- Blocks as Methods
- Protocol Construction
- Property Reflection
Protocol Construction
In older versions of Objective-C, protocols were treated as just names at runtime. By contrast, current versions give protocols fairly rich runtime introspection capabilities.
The ability to construct protocols at runtime is completely useless to most programmers; therefore, it was omitted when the modern runtime removed the ability to manipulate the various runtime structures directly. It was assumed that only compilers would need to construct protocols. Unfortunately, one category of software does want to construct protocols: language bridges.
For example, PyObjC needs to be able to create protocols for classes implemented in Python so that other code can introspect them. These programs are almost compilers; they generate the same sorts of structures (classes, protocols, and so on) that compilers generate, but they need to do it at runtime. When a static compiler generates these structures, it includes an ABI version in the final executable so that the runtime can update the structures to a newer representation if required. In contrast, something generating them at runtime would just cause problems if it tried to generate a newer representation.
With the latest version of the runtime, for example, you can create a protocol that defines a +dealloc method for freeing classes created at runtime:
Protocol *p = objc_allocateProtocol("RuntimeAllocated"); protocol_addMethodDescription(p, @selector(dealloc), "v@:", YES, NO); objc_registerProtocol(p);
The protocol_addMethodDescription() function takes the selector and a type encoding to describe the methods, and two flags indicating whether the method is required (yes) and whether it's an instance method (no).
As with classes, you must register the new protocol with the runtime after creating it. This requirement allows the runtime to reject duplicate protocols. Unfortunately, these functions are a little bit buggy.
If you call objc_allocateProtocol() and then objc_registerProtocol(), the next time you try to call objc_allocateProtocol() with the same protocol name, it will return NULL, as you'd expect; you can't create two protocols with the same name. However, if you call objc_allocateProtocol() twice (perhaps in two threads) with the same argument, it will return two protocols. When you try to register them, the registration will succeed in both cases, and the second call will replace the first. This is almost certainly not the intended behavior.

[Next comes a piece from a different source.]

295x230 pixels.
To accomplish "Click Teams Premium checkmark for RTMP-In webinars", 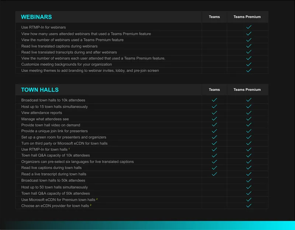I will pyautogui.click(x=249, y=27).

This result is especially unfortunate, because it can't easily be worked around in user code. If the first protocol to be registered with a given name were always used, it would be easy to check, but you can't test whether another thread has called objc_allocateProtocol() with the same name before you register. The only thing you can do is wrap your protocol-creation code with a mutex and hope that no other libraries are trying to create protocols with the same name as yours.